I am brain storming on how to create a type system for a programming language, and what the compiler will do with the typing information. Here is what I have found, followed by the main question, which is if I can represent more complicated "validations" as types somehow.
First, it seems there is a difference between the physical record structure of an object stored in memory, and a "type". An object for example can be "typed" such that it is either an odd fibonacci number, or an email formatted string, let's say. That is its "type" in some theoretical type system. But the physical record is either an integer or a string, which have actual ramifications on the physical memory. It's like there is a "data type", and a "validation type".
Given that, a traditional "type" ("validation type") is really a set of constraints over the underlying data type(s). Since it can be over many data types (integer or string in the last example), it is really over an abstract data type which encompasses all data types, the "base" data type.
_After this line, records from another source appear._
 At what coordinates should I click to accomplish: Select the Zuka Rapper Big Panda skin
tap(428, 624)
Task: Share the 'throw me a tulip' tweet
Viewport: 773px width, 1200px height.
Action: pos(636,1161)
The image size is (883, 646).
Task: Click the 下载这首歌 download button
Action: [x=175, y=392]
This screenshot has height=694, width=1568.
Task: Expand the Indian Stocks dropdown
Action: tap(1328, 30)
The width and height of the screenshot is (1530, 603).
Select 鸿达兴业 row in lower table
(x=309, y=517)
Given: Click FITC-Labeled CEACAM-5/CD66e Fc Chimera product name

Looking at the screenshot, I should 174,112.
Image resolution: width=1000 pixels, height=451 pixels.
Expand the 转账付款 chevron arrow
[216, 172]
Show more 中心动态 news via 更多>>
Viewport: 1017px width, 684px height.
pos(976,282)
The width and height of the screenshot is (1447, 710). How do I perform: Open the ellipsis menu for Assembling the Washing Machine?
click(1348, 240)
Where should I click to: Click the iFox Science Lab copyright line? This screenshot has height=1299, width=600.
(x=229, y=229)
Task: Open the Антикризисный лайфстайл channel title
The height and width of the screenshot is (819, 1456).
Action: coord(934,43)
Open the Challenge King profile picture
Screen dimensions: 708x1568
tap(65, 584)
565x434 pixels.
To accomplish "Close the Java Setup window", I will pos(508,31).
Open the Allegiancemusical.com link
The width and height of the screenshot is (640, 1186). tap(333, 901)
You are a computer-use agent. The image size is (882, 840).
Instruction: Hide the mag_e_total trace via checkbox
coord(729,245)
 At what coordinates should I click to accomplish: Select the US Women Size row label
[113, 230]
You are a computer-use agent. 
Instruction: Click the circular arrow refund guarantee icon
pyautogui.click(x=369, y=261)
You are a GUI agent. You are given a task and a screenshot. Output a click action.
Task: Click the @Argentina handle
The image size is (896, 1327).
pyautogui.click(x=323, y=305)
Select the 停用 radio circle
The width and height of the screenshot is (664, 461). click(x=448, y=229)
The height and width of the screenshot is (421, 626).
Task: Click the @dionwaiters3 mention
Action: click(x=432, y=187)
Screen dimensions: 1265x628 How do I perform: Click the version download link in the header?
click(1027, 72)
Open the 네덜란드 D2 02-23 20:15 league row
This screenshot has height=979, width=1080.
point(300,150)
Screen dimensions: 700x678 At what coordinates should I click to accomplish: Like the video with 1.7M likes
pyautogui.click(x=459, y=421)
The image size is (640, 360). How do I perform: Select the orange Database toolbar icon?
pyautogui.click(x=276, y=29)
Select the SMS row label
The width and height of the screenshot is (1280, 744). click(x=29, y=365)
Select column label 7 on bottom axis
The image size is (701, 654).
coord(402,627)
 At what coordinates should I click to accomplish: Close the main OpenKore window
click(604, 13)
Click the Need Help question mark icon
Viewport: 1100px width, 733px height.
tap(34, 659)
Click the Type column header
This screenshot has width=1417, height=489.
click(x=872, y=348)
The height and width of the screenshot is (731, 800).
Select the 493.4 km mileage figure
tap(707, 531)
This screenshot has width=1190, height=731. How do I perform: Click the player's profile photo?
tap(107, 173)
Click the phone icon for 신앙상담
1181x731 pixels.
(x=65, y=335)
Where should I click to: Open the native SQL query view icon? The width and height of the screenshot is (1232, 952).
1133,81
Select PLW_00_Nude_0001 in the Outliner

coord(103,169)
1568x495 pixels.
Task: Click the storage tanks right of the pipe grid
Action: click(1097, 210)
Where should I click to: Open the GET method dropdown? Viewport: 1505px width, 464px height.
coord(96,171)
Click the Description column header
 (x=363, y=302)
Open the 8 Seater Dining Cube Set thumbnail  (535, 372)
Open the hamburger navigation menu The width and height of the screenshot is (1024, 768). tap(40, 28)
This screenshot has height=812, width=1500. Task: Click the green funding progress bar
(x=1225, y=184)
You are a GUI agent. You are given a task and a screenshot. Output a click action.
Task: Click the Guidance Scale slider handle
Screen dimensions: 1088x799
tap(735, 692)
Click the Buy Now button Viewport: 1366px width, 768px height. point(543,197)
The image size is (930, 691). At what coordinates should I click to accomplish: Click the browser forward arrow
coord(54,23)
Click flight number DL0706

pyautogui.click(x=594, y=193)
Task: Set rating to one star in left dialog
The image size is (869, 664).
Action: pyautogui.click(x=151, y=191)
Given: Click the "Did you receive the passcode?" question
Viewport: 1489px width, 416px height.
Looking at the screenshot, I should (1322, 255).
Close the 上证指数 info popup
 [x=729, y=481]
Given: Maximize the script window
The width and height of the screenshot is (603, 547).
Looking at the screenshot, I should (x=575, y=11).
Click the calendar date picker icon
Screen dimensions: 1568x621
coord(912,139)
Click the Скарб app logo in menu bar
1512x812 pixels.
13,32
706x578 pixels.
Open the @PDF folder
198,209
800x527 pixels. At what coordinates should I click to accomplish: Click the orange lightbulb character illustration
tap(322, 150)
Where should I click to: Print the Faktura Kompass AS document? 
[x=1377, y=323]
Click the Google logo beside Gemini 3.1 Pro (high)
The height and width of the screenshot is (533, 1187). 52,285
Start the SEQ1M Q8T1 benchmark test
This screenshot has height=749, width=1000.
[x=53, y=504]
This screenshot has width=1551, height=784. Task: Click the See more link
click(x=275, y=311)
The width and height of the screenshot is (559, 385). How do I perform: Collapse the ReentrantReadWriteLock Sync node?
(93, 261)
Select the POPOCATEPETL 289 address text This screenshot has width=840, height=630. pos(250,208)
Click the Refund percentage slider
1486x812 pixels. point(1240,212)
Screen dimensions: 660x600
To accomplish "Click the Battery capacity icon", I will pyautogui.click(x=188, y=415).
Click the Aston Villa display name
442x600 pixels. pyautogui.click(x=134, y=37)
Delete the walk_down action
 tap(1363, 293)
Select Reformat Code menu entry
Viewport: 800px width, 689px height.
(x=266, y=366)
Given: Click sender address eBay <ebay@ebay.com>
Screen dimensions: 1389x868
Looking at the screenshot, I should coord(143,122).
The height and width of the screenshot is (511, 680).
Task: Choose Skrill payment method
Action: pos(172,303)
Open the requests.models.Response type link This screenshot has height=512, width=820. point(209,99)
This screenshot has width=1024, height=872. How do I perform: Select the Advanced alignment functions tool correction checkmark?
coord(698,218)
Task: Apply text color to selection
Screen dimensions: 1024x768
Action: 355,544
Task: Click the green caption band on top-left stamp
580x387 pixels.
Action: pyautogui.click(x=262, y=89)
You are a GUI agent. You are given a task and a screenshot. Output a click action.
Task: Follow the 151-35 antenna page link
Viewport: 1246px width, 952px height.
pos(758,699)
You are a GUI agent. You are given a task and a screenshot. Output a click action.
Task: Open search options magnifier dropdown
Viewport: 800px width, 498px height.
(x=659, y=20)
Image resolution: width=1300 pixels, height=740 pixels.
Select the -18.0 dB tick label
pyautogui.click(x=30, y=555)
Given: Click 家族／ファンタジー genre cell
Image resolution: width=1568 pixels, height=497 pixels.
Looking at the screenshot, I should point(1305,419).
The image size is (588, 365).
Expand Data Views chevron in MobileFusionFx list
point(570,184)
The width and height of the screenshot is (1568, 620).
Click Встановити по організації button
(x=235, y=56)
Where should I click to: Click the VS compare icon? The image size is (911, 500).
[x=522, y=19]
Then on top of this base data type, which is some sort of in-memory record, you have a set of constraints. These constraints can be over individual record fields, or over several fields in the record. The constraints are boolean-resolving functions.
But this poses a problem for "inspecting the type". If we want to see the type for our "odd fibonacci number or email string" object, and it is stored as a set of constraints (isOdd, isFibonacci, or isEmail), then you have to inspect these constraint functions to determine the type. But these functions would be useful for a type-checker, because the type-checker could check all the constraints of the type somehow and use them to infer other types or do typechecking (haven't gotten this far to know how it's implemented yet). Ideally, too, they would be useful for a compile-time type checker, a static type checker.
You could take the boolean constraint functions further so they are extremely complex async processes which run to determine if the data structure is the correct type. For example, say we had a type "if it's a full moon then set the time to midnight, otherwise set the time to regular time". Something crazy. Then it would make an HTTP request (a non-boolean function) to determine the full-moon status, and then check the value based on that status. There can be all kinds of async non-boolean functions embedded into the ultimate "boolean" constraint function, that it is hard to tease them apart and build a DSL that is "only boolean logic functions". When you get into practice, the line between a pure boolean logic function and just an imperative function or set of assembly instructions starts to blur.
So a "type" is really a set of constraints on some underlying data type in memory so to speak.
With this in mind, can all of these sorts of things be done at compile time? I don't think the moon example could be done, it seems some types will have to be checked at runtime dynamically. So then, what are the types of type-checking that can be done statically?
Are languages like Haskell or Coq able to somehow solve this problem of resolving these constraints at compile time? Or is there a fundamental limit to how far type systems can take you? I would like to do as much static compile-time type checking in a custom programming language as possible. But I keep thinking of these complex async function examples of constraints that might pop up in a "type", and it throws the whole system off. I feel like types must be severely restricted and limited in what they can do, and everything else must be done at runtime. But I'm not sure.